Pourquoi c'est un sujet particulier en Dordogne
Le département est l'un des plus boisés de France, et la majorité des maisons se trouvent à proximité immédiate de grands arbres. Feuilles de chêne, bogues de châtaignes, aiguilles de pin et samares s'accumulent dans les chéneaux à chaque automne. Une gouttière non nettoyée se transforme en jardinière : les débris se décomposent, retiennent l'humidité, et des pousses s'y installent réellement.
Les conséquences se enchaînent toujours dans le même ordre. La matière gorgée d'eau pèse et déforme la gouttière, dont la pente se fausse : une stagnation permanente s'installe même après nettoyage. L'eau finit par passer par dessus le bord, ruisselle en nappe sur le mur et y dépose ces coulures vertes caractéristiques qu'on prend pour un problème de peinture. À plus long terme, le point de chute au pied du mur sature le sol au contact des fondations, ce qui alimente une humidité intérieure dont personne ne fait le lien avec la gouttière.
C'est pourquoi une façade tachée sous une descente ne se traite jamais en commençant par la peinture. Tant que l'évacuation déborde, la reprise sera resalie avant deux hivers.

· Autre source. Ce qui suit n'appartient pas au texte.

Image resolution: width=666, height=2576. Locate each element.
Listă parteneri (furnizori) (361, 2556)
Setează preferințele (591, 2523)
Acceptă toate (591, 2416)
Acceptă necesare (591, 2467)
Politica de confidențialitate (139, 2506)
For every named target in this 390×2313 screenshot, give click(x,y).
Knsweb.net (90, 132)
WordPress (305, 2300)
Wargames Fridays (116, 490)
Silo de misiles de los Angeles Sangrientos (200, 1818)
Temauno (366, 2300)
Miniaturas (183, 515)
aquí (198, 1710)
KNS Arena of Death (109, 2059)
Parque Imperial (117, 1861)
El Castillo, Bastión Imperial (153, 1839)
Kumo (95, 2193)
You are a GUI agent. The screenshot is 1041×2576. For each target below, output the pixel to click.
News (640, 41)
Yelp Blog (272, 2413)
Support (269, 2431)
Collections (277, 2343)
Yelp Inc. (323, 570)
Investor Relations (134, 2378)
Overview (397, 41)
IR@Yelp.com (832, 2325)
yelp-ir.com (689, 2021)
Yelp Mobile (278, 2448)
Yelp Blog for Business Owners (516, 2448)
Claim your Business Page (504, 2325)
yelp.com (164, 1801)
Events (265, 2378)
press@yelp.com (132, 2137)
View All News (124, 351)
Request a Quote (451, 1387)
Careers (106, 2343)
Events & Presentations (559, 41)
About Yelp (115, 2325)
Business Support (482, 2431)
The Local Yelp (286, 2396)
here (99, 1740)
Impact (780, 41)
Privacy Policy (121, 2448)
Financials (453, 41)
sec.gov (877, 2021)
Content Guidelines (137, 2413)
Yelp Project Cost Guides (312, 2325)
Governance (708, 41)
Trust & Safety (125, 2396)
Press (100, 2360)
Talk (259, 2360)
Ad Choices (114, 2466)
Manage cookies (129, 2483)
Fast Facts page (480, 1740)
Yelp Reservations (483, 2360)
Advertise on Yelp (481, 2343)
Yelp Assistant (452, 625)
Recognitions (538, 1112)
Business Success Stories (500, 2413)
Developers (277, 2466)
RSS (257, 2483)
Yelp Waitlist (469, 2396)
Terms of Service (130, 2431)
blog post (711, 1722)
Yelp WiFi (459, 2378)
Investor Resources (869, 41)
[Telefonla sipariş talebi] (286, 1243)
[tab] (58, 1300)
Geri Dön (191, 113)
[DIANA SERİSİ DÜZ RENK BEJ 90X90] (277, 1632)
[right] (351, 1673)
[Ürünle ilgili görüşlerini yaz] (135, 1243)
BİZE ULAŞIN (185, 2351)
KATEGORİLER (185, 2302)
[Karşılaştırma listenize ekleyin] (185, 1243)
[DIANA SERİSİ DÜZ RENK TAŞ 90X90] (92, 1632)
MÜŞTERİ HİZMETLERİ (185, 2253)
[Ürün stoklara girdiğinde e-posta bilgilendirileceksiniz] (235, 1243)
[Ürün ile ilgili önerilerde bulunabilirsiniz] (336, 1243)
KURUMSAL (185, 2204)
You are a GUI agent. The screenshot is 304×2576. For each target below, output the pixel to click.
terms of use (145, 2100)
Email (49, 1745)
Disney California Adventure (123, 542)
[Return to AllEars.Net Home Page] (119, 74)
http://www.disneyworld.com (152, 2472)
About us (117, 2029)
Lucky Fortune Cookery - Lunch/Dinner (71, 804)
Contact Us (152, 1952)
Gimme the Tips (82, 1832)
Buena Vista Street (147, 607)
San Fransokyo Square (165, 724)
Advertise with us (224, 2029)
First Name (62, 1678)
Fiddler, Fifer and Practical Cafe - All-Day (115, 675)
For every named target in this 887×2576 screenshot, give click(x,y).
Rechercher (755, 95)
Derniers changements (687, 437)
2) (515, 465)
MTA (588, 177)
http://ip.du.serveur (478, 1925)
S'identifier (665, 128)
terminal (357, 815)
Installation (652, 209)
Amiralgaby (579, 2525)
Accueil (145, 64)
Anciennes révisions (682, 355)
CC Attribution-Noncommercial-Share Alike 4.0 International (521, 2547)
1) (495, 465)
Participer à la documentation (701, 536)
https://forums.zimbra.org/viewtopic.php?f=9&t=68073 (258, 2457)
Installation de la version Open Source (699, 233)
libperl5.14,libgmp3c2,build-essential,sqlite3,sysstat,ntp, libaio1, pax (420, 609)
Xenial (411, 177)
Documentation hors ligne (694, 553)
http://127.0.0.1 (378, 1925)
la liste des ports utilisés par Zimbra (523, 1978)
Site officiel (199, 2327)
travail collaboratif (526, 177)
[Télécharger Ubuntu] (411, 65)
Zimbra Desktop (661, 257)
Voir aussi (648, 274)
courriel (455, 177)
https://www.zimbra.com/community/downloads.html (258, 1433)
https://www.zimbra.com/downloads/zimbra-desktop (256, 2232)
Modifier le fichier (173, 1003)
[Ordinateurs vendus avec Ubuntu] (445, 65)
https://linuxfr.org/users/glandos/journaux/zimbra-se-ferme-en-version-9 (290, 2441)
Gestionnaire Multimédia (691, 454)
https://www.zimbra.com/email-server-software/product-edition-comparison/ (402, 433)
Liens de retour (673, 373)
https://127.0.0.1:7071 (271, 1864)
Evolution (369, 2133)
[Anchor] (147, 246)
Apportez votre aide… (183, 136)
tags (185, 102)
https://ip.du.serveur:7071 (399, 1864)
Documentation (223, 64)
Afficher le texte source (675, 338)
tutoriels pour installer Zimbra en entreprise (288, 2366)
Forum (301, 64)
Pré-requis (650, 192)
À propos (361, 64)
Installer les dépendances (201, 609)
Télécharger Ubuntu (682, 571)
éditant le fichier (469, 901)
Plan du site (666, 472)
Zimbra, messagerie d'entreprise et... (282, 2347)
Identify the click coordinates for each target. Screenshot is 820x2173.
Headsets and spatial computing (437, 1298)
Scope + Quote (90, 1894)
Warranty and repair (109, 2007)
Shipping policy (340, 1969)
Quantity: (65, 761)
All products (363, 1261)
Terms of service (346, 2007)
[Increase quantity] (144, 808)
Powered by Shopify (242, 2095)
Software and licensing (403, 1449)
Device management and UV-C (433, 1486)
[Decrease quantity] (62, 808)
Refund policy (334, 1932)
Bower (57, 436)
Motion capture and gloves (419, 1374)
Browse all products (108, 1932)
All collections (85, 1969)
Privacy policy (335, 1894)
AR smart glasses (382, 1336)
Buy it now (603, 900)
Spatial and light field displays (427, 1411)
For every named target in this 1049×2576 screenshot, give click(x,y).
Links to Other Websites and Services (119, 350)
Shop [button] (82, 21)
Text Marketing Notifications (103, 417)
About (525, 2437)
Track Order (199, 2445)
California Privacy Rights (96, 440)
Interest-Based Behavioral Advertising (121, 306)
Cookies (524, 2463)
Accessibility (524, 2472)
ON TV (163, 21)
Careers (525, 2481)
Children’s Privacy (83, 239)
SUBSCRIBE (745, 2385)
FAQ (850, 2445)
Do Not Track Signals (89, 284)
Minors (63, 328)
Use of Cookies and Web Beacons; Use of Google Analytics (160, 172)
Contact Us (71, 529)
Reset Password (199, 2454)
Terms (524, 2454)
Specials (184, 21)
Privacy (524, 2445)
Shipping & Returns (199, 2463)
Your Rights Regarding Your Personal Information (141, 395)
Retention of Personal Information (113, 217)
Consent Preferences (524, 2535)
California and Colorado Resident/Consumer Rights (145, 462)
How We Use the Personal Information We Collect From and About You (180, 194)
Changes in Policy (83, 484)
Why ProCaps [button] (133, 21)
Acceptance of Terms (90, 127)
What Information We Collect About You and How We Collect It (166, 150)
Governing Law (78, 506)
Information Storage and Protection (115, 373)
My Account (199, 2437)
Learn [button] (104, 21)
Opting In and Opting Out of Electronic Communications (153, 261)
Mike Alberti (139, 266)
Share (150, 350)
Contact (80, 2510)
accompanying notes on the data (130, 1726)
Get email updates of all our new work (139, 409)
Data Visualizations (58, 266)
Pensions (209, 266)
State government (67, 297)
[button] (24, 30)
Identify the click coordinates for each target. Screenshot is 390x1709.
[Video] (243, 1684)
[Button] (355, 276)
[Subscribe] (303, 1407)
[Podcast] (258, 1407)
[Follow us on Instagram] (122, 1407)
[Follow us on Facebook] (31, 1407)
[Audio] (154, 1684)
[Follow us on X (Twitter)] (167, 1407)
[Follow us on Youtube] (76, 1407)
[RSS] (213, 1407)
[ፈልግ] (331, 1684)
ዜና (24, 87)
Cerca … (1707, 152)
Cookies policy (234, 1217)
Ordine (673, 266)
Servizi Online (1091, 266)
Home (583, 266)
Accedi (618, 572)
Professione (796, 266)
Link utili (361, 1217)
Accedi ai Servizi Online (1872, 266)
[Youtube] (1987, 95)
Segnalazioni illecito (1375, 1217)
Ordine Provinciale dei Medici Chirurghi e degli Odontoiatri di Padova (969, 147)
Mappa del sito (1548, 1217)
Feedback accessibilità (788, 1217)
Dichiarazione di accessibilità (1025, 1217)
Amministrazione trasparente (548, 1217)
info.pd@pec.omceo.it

Ce type de désordre est précisément ce que le site traite en regardant les deux métiers ensemble, comme expliqué sur la page rénovation de façade.
Les matériaux et leur durée de vie
| Matériau | Durée de vie | Prix posé au mètre linéaire |
|---|---|---|
| Zinc | 30 à 50 ans | 45 à 90 EUR |
| Aluminium laqué | 25 à 40 ans | 40 à 75 EUR |
| PVC | 15 à 25 ans | 20 à 45 EUR |
| Cuivre | 50 ans et plus | 90 à 160 EUR |
| Chéneau encaissé, réfection avec étanchéité | Selon complexe | 120 à 260 EUR |
Le zinc reste la référence sur le bâti périgourdin traditionnel, pour sa longévité et sa cohérence visuelle avec les couvertures anciennes. Le PVC est nettement moins cher mais se dilate fortement, ce qui fatigue les joints, et il devient cassant après une quinzaine d'années d'exposition aux ultraviolets.
Gouttière ou chéneau
La gouttière pendante est fixée à l'extérieur, sous la ligne d'égout, et reste visible. Elle se nettoie et se remplace facilement. Le chéneau, lui, est encaissé dans la maçonnerie ou intégré derrière un bandeau, fréquent sur les maisons de maître et les bâtiments anciens du centre de Périgueux ou de Bergerac. Il est esthétiquement discret, mais toute fuite se produit alors directement dans la structure du bâtiment, souvent sans signe visible pendant des mois.
Un chéneau demande donc une vigilance supérieure : contrôle annuel, vérification de l'étanchéité de son fond et de ses naissances, et attention particulière aux jonctions avec la couverture. Sa réfection est plus technique et plus coûteuse que le remplacement d'une gouttière pendante.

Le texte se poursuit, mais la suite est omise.